Indeed, in between the second and third films, the T-Virus spreads over pretty much all the world, killing most of the people and animals, and turning the dead into flesh-hungry monsters. I think we can all imagine how easily the T-Virus spreads, so seeing it in a movie is irrelevant.


Resident Evil: Extinction (2007)

I suppose “extinction” would immediately follow “the apocalypse.” Actually, I think those two events would run concurrently.

Famed Aussie director Russell Mulcahy (The Arena, Razorback, Highlander, The Shadow) takes the reigns of what is most certainly the most global of the franchise so far. Not only are there detailed maps indicating that the T-Virus has indeed spread all over the world, but, no longer trapped in a lab or a walled-off city, Alice and other survivors are free to roam the countryside in armored school busses, avoiding the ghouls and seeking shelter. Big cities are dangerous, as zombies tend to hang out in them, but big cities must be traversed for supplies. The need for provisions leads Alice and her post-apocalypse cohorts into Las Vegas, which seems to be slowly disappearing inside the desert. Unfortunately for them, Umbrella has (perhaps inexplicably) left entire storage crates full of zombies all over the city. It’s either kick ass or be eaten.
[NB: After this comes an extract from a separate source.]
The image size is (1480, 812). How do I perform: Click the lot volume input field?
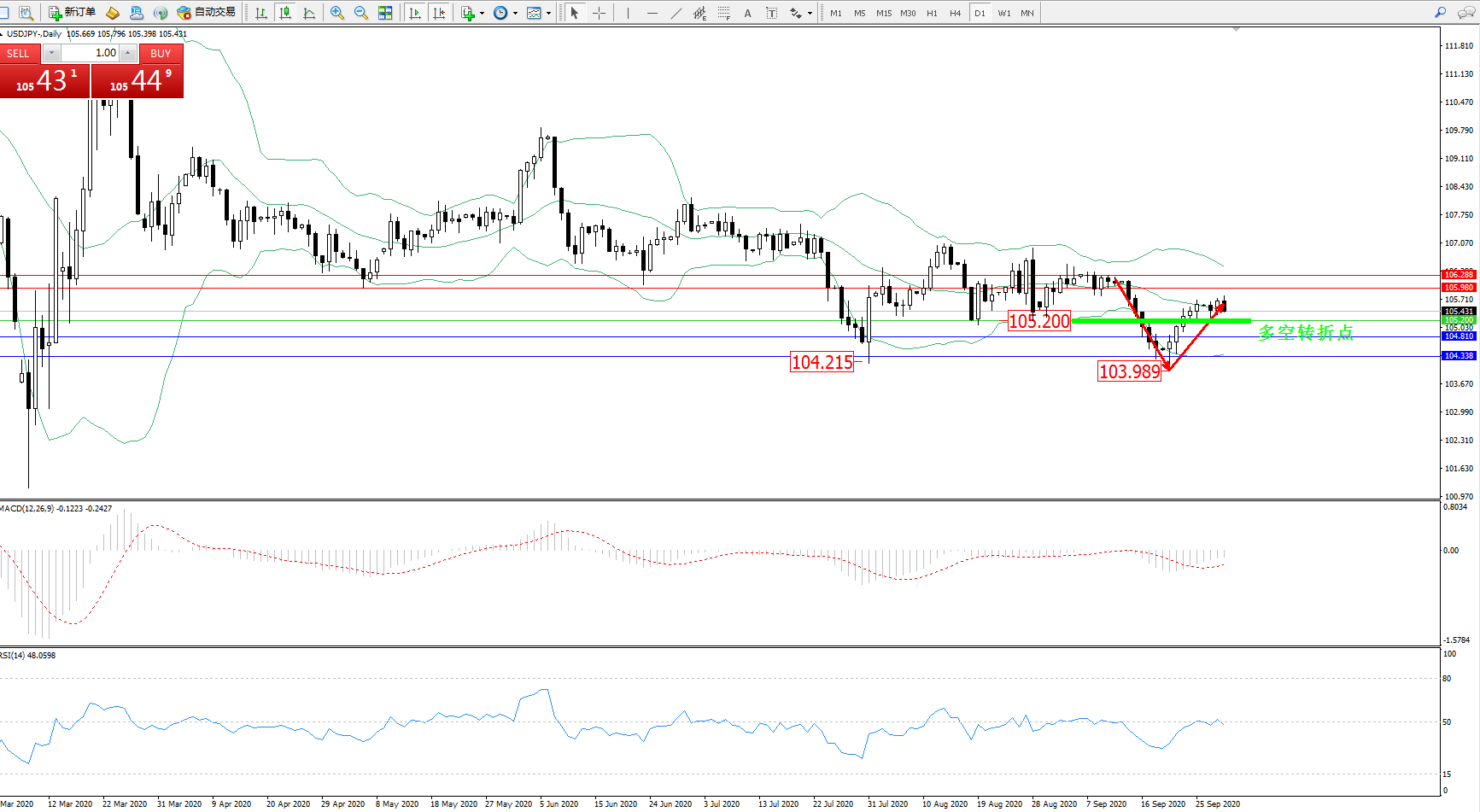(91, 53)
And now that the whole world is involved in this mess, it’s all Alice can do to find a cure and try to repopulate the planet with actual humans. I guess while humans shore up their numbers, the zombies would eventually starve to death. Do zombies starve? I guess it depends on which franchise you’re following.
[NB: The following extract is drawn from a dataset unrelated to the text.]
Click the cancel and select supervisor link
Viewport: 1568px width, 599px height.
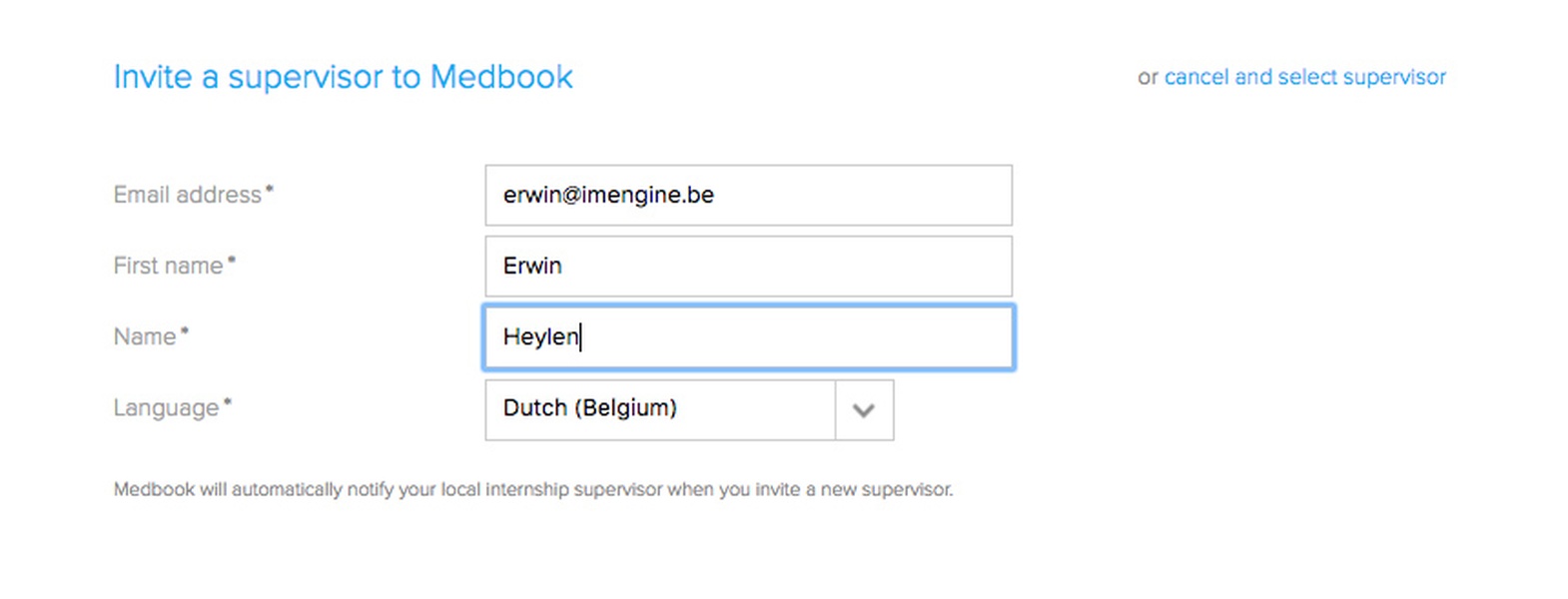coord(1304,77)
Resident Evil: Afterlife (2010)

Paul W.S. Anderson returns for this fourth film, which takes the series in a bizarre direction. At the end of Extinction, we learned that Umbrella, even though they had wiped out pretty much the entire planet, was still in operation, and was still tinkering with their super-soldier experiments. I would question the need for a military of super-soldiers when there are no countries left to conquer, but whatever. I don’t work for an evil zombie-making corporation. The quest Alice has in this fourth film is similar to the previous chapter: she seeks refuge from the zombie threat in a faraway place rumored to have escaped infection. The place is called Arcadia, although I’m not sure if they’re referring to Arcadia, CA (a suburb of Los Angeles), or are mispronouncing Acadia, the sought-after paradise of the Cajun people. Either way, we get to travel!

Indeed, by the film’s climax, we’re going to climb on board a supposedly infection-free aircraft carrier, and trek around. By the end of the fourth film, we’ve almost entered into proper road picture. Albeit without roads, and peppered with zombies.

The fifth film, then, will promise to be a Kerouac-like road movie, wherein the entire globe is the battleground, and Sal Paradise will be a hot, kick-ass chick in tight black bodysuits, shooting monsters in the face. Crazy, man. Crazy. Again, it comes out on September 14th.